Klaus Lehnertz, Ph.D., who heads the neurophysics group in the department of epileptology at Germany’s University of Bonn Medical Center, has been in the forefront of developing predictive software. He doesn’t believe that standard statistical methods will be capable of it, because EEG signals, like the brain that generates them, are constantly changing and adapting. To tackle the problem, he is turning to cellular neural networks, which are a little like miniature computers linked to one another, much like nerve cells are linked. Like nerve cells, the miniature computers ‘talk’ to each other, and this structural similarity might allow it to better mimic brain activity than a standard computer.

Lehnertz reports success in predicting seizures retrospectively - that is, applying the cellular neural network’s prediction software to a range of already collected EEG data and successfully identifying a pre-seizure state. Doing it prospectively – using EEG data to predict a seizure that hasn’t happened yet, as would be required if it were used in a device – is a more difficult challenge.

“I think it’s a little too early for that,” he said, but he continued by saying the day will come when it is possible.

Will prediction and early intervention in an oncoming seizure be more effective than detecting a seizure and reacting to it? NeuroPace’s Morrell isn’t sure.

“I think the ability to predict seizures would be really helpful in the sense that it would warn individuals, and hopefully people would know not to drive a car, or to go to a safe place, or even take medicine prophylacticly,” Morrell said. “I have no idea whether it would be a benefit to provide electrical stimulation to the brain well in advance, or if it is better to save the stimulation for the moment that the event starts.”

Whether or not researchers ever succeed in predicting seizures, it seems likely that devices will play an important role in epilepsy therapy in the coming years. What lies ahead? Safety is a key concern, says Ivan Osorio, M.D., who is a professor of neurology at the University of Kansas Medical Center, and is also working on a closed-loop electrical stimulation device.
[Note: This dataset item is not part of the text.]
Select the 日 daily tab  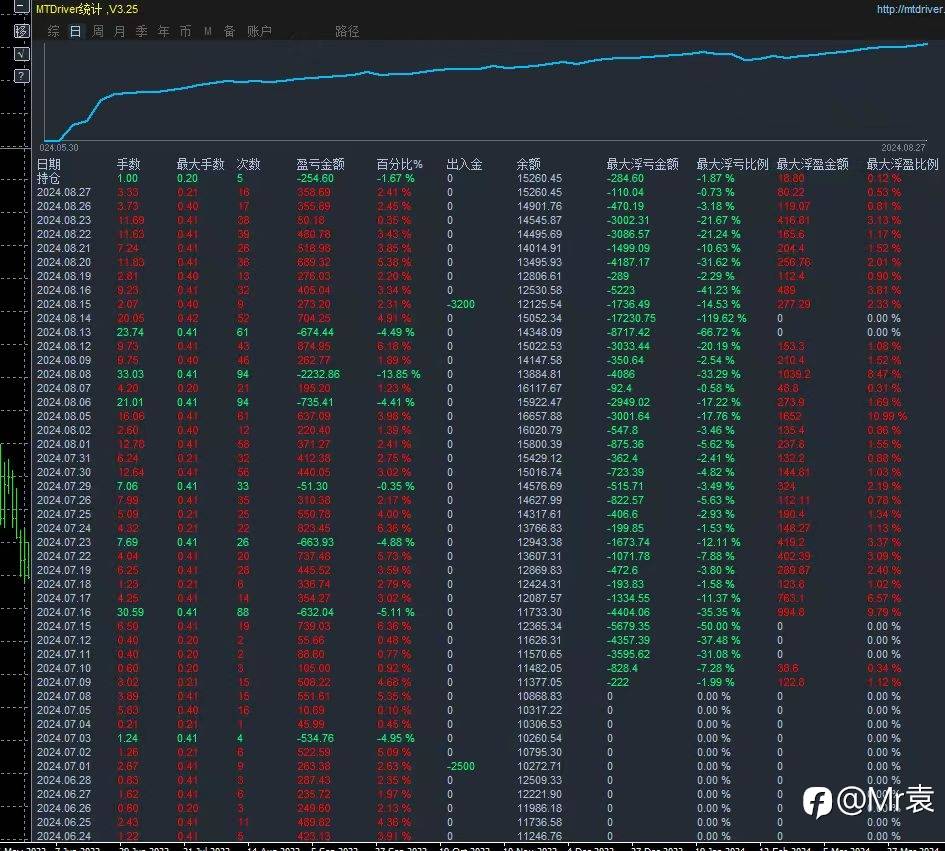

“I think the primary challenge we face is to demonstrate that implantable devices do not trigger more seizures... or change the brain in other ways. They may have cognitive or behavioral effects,” Osorio said.

Although they are currently being tested only in patients that have failed drug therapy, implantable devices may eventually find use as the frontline therapy for epilepsy. Litt points to the example of pacemakers. Early clinical trials of the devices were actually halted because they were so effective that it was deemed unethical to continue to withhold them from people in the control group.

“Now the implants are the first-line therapy for this medical condition, and the market for the drugs has diminished considerably,” Litt said.